The YateUCN is an LTE EPC that unifies all the functions of a conventional LTE core network into a single server, while a cluster of such servers is able to work as a cloud. This type of architecture is entirely compatible with all standard existing LTE networks.
A single YateUCN unit combines the MME, SGW, PGW and PCEF functions. A pool of YateUCN servers provide seamless horizontal redundancy, scalability and load balancing in the LTE core network. The YateUCN also replaces the latest core network approaches to design and management, such as network function virtualization (NFV) that virtualizes the functions of the network’s nodes in software or software-defined networking (SDN) that splits the control plane from the user plane.
A conventional LTE core network has many components and each requires a back-up node for redundancy. To ensure load balancing, operators need to deploy load balancers and external servers, which only add to the complexity count.
The YateUCN servers that form the EPC cloud have a many-to-many relationship with the eNodeBs, are equal at application lever, and eliminate the single point of failure between the RAN and the core network. All these characteristics allow for horizontal redundancy, load balancing, easy management and an overall simplicity within the network.
In conventional LTE networks, all core network components (MME, SGW, PGW, PCEF) need to be duplicated to ensure redundancy and synchronization in case of failure. With a YateUCN-based core network, operators add extra servers to the existing pool to increase the network’s overall capacity.
To achieve redundancy, subscribers get assigned to random servers from the YateUCN pool. If a YateUCN fails, all the devices served by that unit are automatically re-assigned to other available YateUCN servers, as seen in the diagram.
LTE core network cloud
A cluster of YateUCN servers act as an LTE core network cloud, providing all the EPC services: mobility, authentication, quality of service, routing upload and download IP packets, IP address allocation and more.

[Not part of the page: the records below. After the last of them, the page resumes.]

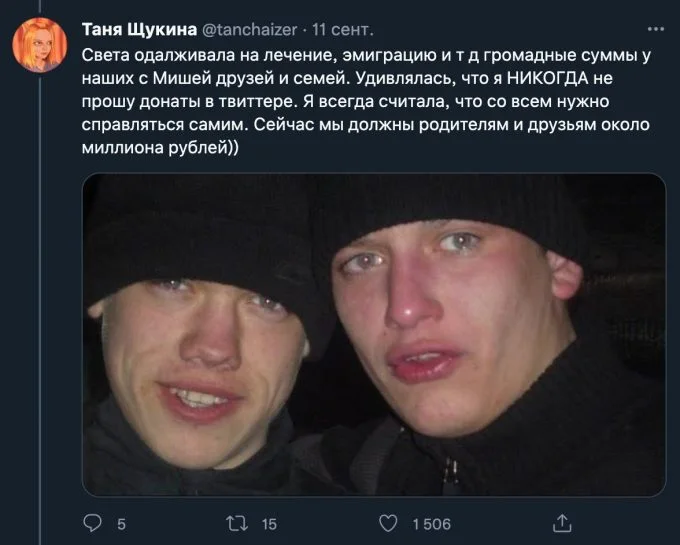Open the tweet via the 11 сент. date

coord(343,29)
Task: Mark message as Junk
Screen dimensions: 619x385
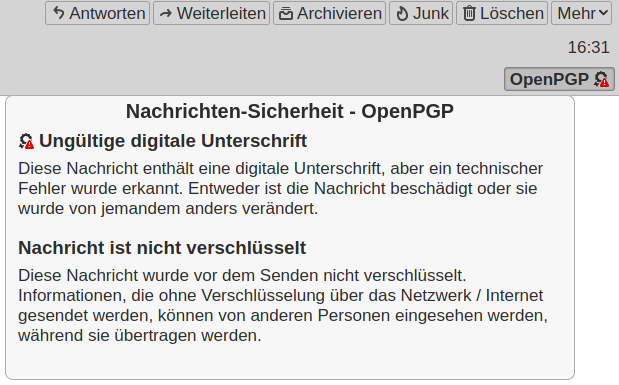Action: click(x=421, y=13)
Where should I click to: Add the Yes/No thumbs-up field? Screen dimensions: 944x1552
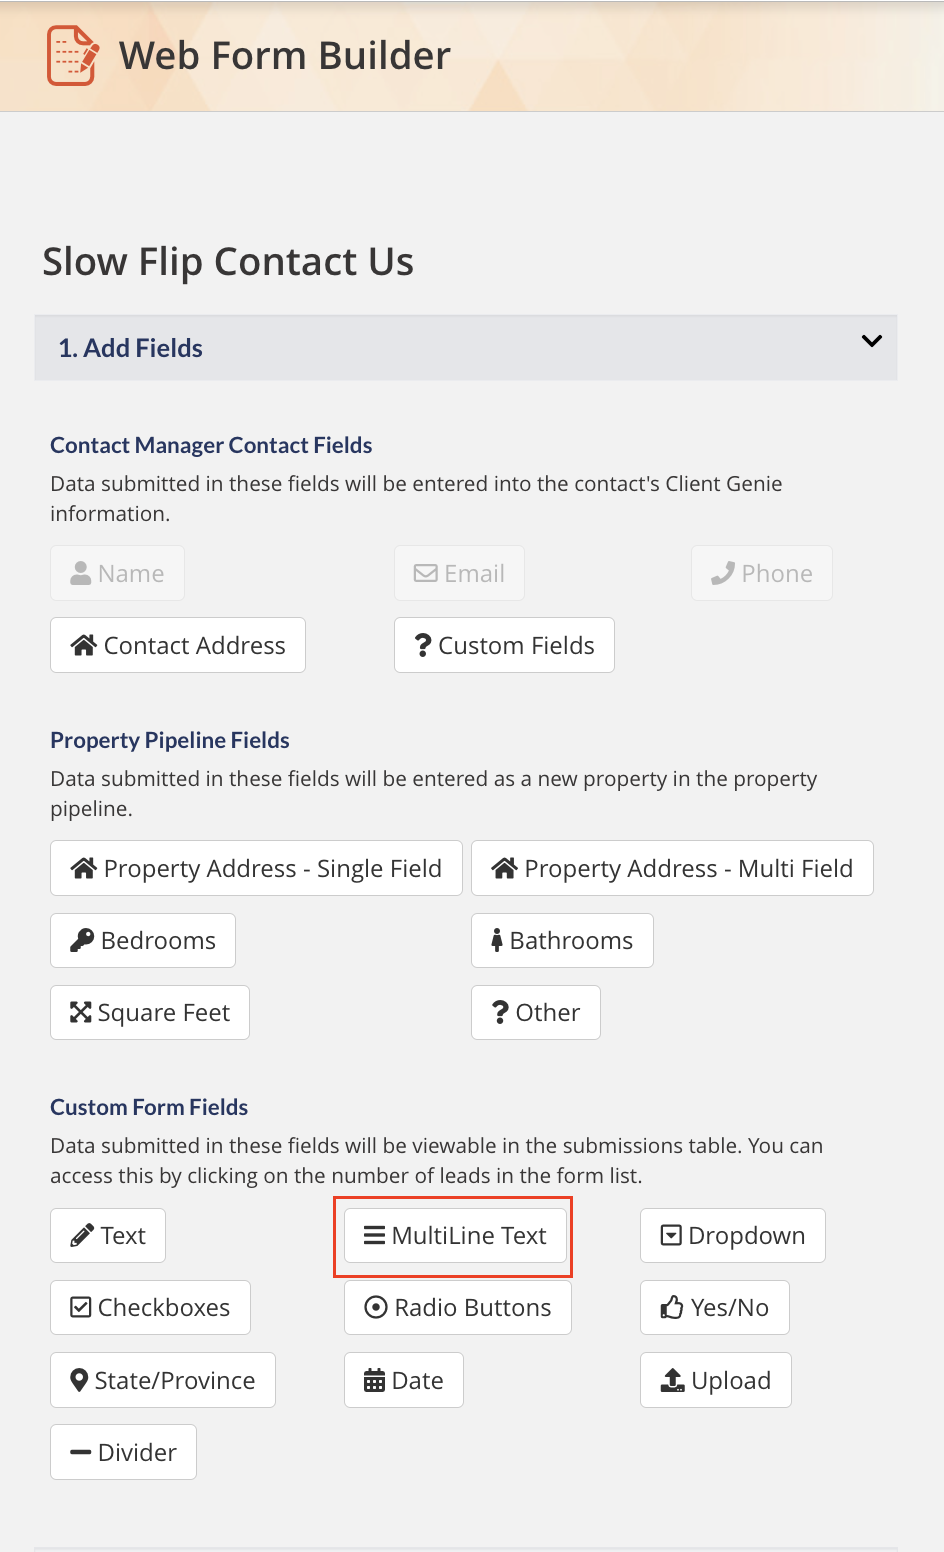(714, 1307)
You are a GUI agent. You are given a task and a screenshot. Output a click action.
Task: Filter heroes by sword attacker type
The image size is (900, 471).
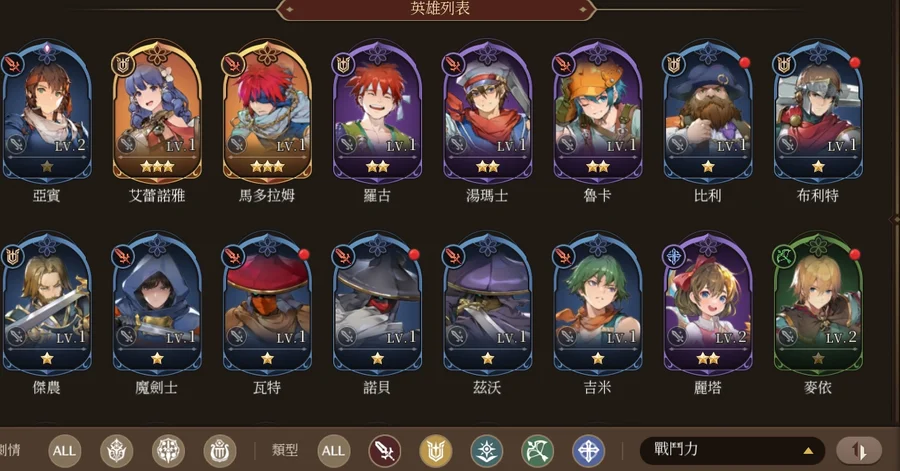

Mobile operators eliminate the occurrence of a single point of failure between the RAN and the core network because YateUCN servers are equal at application level, and have a many-to-many relationship with the eNodeBs.
By removing the single point of failure possibility, mobile carriers can build scalable and considerably leaner core networks, while also providing load balancing for enhanced flexibility.
Each YateUCN core network server is implemented in off-the-shelf servers commodity software (Linux), offering a shorter lead time, more servicing options and faster replacement time.
Integration in existing LTE networks
The entire LTE EPC layer is implemented in a single YateUCN unit, meaning that it replaces the MME, the SGW, the PGW and the PCEF units of conventional networks.
The YateUCN is compatible with any generic LTE RAN and core network component. It supports the S1-AP and GTP interfaces between its MME and SGW functions and the eNodeBs. The YateUCN uses Diameter (S6a) to connect to an existing generic Home Subscriber Server (HSS). The unified server can connect to external PGW and SGW via the S5/S8 interface. To link to an existing IMS, to the Internet or to an MMS service, the YateUCN uses the SGi interface. Finally, to interrogate an external Equipment Identity Register (EIR) about blacklisted IMEIs, the YateUCN uses S13 over Diameter.
Additionally, the YateUCN also implements the IMS functions necessary for deploying VoLTE, but this will be detailed in a future article. In the meantime, previous blog posts have detailed the YateUCN’s VoLTE call with an iPhone 6 or how the YateUCN handles SRVCC.
A few final words
A unified core network server that delivers redundancy, scalability, load balancing and flexibility allows mobile operators to tap new core network equipment innovations and reduce their CAPEX. Easily integrated in an existing LTE network, the YateUCN makes it possible for mobile carriers to optimize their networks and replace solutions typically characteristic to the recent mobile LTE deployments, such as NFV or SDN.